Just north of Nome, in the low foothills, part of the bedrock has been exposed at the top of the mountain – an unmistakable landmark for travelers arriving by sea, by air, or overland. Early miners named this Anvil Rock, since it looks like a blacksmith’s anvil from almost any angle. Many geographic features were similarly named. Anvil Mountain…Anvil Creek (where the first big payload of gold was discovered in 1898). Even the boom-town that sprang up on the beaches below was called Anvil City until late 1899, when it was officially named Nome.

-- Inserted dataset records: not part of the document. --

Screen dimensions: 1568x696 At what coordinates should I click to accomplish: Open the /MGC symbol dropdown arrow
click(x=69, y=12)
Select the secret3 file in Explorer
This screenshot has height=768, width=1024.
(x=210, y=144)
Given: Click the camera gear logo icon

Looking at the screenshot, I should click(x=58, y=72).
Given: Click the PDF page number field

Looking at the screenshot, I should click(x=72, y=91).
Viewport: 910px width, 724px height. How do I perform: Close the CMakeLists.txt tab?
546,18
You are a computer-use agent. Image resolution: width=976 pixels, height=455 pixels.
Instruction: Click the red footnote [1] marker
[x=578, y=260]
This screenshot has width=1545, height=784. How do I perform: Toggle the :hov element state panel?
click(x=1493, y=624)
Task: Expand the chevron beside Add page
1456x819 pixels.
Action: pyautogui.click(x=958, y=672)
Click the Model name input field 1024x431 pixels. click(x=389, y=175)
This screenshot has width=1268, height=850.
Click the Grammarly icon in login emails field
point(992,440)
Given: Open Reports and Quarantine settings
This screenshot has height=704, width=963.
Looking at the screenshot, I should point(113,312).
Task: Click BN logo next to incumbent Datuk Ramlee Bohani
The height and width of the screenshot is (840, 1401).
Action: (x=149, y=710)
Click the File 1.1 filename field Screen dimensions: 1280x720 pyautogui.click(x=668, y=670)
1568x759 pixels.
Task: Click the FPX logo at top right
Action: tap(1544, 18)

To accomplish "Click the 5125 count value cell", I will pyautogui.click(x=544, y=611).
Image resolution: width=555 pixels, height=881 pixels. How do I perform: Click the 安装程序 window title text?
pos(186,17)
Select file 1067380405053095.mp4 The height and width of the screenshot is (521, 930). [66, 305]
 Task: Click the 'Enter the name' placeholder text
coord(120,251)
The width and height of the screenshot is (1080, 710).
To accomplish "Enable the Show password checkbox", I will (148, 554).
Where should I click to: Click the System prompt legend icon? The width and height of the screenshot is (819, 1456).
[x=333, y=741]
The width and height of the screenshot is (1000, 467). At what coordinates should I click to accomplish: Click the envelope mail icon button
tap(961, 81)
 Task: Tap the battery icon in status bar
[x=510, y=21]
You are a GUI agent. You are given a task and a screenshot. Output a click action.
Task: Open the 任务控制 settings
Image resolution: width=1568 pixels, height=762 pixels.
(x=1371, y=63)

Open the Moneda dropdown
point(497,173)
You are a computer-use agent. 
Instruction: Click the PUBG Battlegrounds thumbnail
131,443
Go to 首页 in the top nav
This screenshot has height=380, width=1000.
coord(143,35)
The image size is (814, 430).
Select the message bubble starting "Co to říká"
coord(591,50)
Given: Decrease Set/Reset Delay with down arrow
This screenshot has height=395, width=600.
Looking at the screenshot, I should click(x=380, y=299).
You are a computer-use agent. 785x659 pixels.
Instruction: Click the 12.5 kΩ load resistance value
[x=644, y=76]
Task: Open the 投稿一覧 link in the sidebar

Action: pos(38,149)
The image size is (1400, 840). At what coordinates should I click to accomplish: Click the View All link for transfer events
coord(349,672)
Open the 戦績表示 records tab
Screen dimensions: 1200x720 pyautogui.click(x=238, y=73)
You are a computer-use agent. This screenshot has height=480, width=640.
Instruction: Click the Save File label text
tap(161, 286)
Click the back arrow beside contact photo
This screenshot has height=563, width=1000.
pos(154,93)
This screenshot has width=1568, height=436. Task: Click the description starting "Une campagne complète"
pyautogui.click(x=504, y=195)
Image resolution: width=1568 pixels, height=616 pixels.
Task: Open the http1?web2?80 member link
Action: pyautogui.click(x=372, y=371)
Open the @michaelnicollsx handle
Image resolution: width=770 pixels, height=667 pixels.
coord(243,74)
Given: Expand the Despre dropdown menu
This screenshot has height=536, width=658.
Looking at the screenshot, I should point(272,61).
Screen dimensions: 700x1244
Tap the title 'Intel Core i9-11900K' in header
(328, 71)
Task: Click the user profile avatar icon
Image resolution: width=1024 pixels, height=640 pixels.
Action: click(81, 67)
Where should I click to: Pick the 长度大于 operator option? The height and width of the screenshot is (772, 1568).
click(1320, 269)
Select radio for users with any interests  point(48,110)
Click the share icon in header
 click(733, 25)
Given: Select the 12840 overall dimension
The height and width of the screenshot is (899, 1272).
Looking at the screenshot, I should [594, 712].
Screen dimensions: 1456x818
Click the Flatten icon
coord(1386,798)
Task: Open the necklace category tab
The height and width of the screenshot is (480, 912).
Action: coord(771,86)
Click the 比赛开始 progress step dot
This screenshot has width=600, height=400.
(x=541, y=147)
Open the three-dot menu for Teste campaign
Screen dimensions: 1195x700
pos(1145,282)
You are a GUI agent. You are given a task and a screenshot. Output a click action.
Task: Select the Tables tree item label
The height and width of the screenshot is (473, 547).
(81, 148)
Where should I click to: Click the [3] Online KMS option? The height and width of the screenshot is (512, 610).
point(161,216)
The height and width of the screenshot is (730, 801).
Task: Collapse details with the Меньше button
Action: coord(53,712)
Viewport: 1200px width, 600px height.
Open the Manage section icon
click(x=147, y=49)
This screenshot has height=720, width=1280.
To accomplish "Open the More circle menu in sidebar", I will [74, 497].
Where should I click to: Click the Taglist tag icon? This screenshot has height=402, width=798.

While Nome has changed dramatically over the years, the bedrock tor at the top of the mountain is reassuringly solid and unchanging. A constant landmark, this shaper of names is the perfect place from which to enjoy a truly spectacular view of Nome, the Bering Sea, Cape Nome, and the Kigluaik Mountains.
The hike up from the base of the mountain only takes about an hour there and back though, and promises a good chance to see musk oxen, a variety of birds, and maybe even reindeer or red fox. Wildflowers abound in the spring, some of them quite rare.
Be sure to also visit the remains of the nearby White Alice communications site, a Cold War-era antenna system that linked remote parts of Alaska to the rest of the country.
If you’re in town on July 4th, you can join local runners in in the fee-free Anvil Mountain Run, starting at 8 a.m. from City Hall. At approximately 12.5 miles up and back, you’ll get a good sense of the landscape miners traversed over while scouting for gold in these areas. (Be back by 10 a.m. for the parade!)